- **What you need to do**:
In full and without edits, write out the data that follows.
[Task data Boundary: Start]
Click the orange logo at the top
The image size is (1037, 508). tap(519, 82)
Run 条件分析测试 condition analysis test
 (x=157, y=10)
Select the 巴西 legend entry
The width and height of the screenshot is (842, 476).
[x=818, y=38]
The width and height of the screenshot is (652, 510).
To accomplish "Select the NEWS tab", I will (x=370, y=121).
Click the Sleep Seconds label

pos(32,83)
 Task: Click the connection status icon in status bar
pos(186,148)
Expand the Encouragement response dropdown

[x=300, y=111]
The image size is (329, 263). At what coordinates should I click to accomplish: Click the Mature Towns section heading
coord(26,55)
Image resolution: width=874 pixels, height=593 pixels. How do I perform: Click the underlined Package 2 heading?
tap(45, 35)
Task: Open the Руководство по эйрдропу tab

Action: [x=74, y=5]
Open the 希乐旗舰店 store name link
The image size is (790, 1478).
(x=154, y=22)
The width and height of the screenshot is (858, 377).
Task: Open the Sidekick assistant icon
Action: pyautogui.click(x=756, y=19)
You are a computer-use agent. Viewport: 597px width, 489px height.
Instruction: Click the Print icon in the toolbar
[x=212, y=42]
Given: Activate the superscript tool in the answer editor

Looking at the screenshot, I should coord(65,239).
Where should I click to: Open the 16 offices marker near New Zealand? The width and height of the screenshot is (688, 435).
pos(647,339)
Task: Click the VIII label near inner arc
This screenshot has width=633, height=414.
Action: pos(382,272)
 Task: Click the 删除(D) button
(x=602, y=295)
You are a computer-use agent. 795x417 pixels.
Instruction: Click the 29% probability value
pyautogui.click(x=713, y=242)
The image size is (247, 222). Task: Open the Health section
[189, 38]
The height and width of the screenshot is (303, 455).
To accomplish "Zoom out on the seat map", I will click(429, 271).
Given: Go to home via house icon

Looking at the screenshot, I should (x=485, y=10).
[Task data Boundary: End]
- **Exercise answer**:
Click the orange logo at the top
The image size is (1037, 508). tap(519, 82)
Run 条件分析测试 condition analysis test
 (x=157, y=10)
Select the 巴西 legend entry
The width and height of the screenshot is (842, 476).
[x=818, y=38]
The width and height of the screenshot is (652, 510).
To accomplish "Select the NEWS tab", I will (x=370, y=121).
Click the Sleep Seconds label

pos(32,83)
 Task: Click the connection status icon in status bar
pos(186,148)
Expand the Encouragement response dropdown

[x=300, y=111]
The image size is (329, 263). At what coordinates should I click to accomplish: Click the Mature Towns section heading
coord(26,55)
Image resolution: width=874 pixels, height=593 pixels. How do I perform: Click the underlined Package 2 heading?
tap(45, 35)
Task: Open the Руководство по эйрдропу tab

Action: [x=74, y=5]
Open the 希乐旗舰店 store name link
The image size is (790, 1478).
(x=154, y=22)
The width and height of the screenshot is (858, 377).
Task: Open the Sidekick assistant icon
Action: pyautogui.click(x=756, y=19)
You are a computer-use agent. Viewport: 597px width, 489px height.
Instruction: Click the Print icon in the toolbar
[x=212, y=42]
Given: Activate the superscript tool in the answer editor

Looking at the screenshot, I should coord(65,239).
Where should I click to: Open the 16 offices marker near New Zealand? The width and height of the screenshot is (688, 435).
pos(647,339)
Task: Click the VIII label near inner arc
This screenshot has width=633, height=414.
Action: pos(382,272)
 Task: Click the 删除(D) button
(x=602, y=295)
You are a computer-use agent. 795x417 pixels.
Instruction: Click the 29% probability value
pyautogui.click(x=713, y=242)
The image size is (247, 222). Task: Open the Health section
[189, 38]
The height and width of the screenshot is (303, 455).
To accomplish "Zoom out on the seat map", I will click(429, 271).
Given: Go to home via house icon

Looking at the screenshot, I should (x=485, y=10).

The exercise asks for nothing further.